What the exercise asks: Could you retype every line of the data underneath without altering anything?

Record extracts:

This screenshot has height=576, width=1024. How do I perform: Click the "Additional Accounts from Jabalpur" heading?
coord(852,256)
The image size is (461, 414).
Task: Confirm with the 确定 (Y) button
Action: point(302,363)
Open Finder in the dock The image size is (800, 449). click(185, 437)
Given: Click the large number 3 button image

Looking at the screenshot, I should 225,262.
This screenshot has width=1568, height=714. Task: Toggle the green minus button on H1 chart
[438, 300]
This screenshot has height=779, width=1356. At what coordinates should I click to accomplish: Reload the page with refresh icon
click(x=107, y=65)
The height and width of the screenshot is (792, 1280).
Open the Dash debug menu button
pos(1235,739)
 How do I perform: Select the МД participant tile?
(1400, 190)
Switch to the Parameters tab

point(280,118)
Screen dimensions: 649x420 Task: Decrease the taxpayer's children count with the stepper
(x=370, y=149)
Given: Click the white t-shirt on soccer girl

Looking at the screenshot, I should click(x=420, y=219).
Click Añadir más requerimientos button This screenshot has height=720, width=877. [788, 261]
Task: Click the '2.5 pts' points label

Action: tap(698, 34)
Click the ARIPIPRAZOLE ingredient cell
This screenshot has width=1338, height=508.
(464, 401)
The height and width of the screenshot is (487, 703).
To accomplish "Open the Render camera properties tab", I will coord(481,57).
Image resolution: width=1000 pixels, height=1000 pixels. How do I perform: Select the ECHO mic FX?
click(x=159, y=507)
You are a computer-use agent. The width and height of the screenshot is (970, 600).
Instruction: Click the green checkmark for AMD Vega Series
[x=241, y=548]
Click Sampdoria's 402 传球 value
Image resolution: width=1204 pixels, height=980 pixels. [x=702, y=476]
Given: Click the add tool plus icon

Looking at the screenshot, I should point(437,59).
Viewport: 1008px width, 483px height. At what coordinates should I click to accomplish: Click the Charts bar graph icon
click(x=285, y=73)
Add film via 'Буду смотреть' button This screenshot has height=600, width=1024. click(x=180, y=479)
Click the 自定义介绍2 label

Completed exercise:
This screenshot has height=576, width=1024. How do I perform: Click the "Additional Accounts from Jabalpur" heading?
coord(852,256)
The image size is (461, 414).
Task: Confirm with the 确定 (Y) button
Action: point(302,363)
Open Finder in the dock The image size is (800, 449). click(185, 437)
Given: Click the large number 3 button image

Looking at the screenshot, I should 225,262.
This screenshot has width=1568, height=714. Task: Toggle the green minus button on H1 chart
[438, 300]
This screenshot has height=779, width=1356. At what coordinates should I click to accomplish: Reload the page with refresh icon
click(x=107, y=65)
The height and width of the screenshot is (792, 1280).
Open the Dash debug menu button
pos(1235,739)
 How do I perform: Select the МД participant tile?
(1400, 190)
Switch to the Parameters tab

point(280,118)
Screen dimensions: 649x420 Task: Decrease the taxpayer's children count with the stepper
(x=370, y=149)
Given: Click the white t-shirt on soccer girl

Looking at the screenshot, I should click(x=420, y=219).
Click Añadir más requerimientos button This screenshot has height=720, width=877. [788, 261]
Task: Click the '2.5 pts' points label

Action: tap(698, 34)
Click the ARIPIPRAZOLE ingredient cell
This screenshot has width=1338, height=508.
(464, 401)
The height and width of the screenshot is (487, 703).
To accomplish "Open the Render camera properties tab", I will coord(481,57).
Image resolution: width=1000 pixels, height=1000 pixels. How do I perform: Select the ECHO mic FX?
click(x=159, y=507)
You are a computer-use agent. The width and height of the screenshot is (970, 600).
Instruction: Click the green checkmark for AMD Vega Series
[x=241, y=548]
Click Sampdoria's 402 传球 value
Image resolution: width=1204 pixels, height=980 pixels. [x=702, y=476]
Given: Click the add tool plus icon

Looking at the screenshot, I should point(437,59).
Viewport: 1008px width, 483px height. At what coordinates should I click to accomplish: Click the Charts bar graph icon
click(x=285, y=73)
Add film via 'Буду смотреть' button This screenshot has height=600, width=1024. click(x=180, y=479)
Click the 自定义介绍2 label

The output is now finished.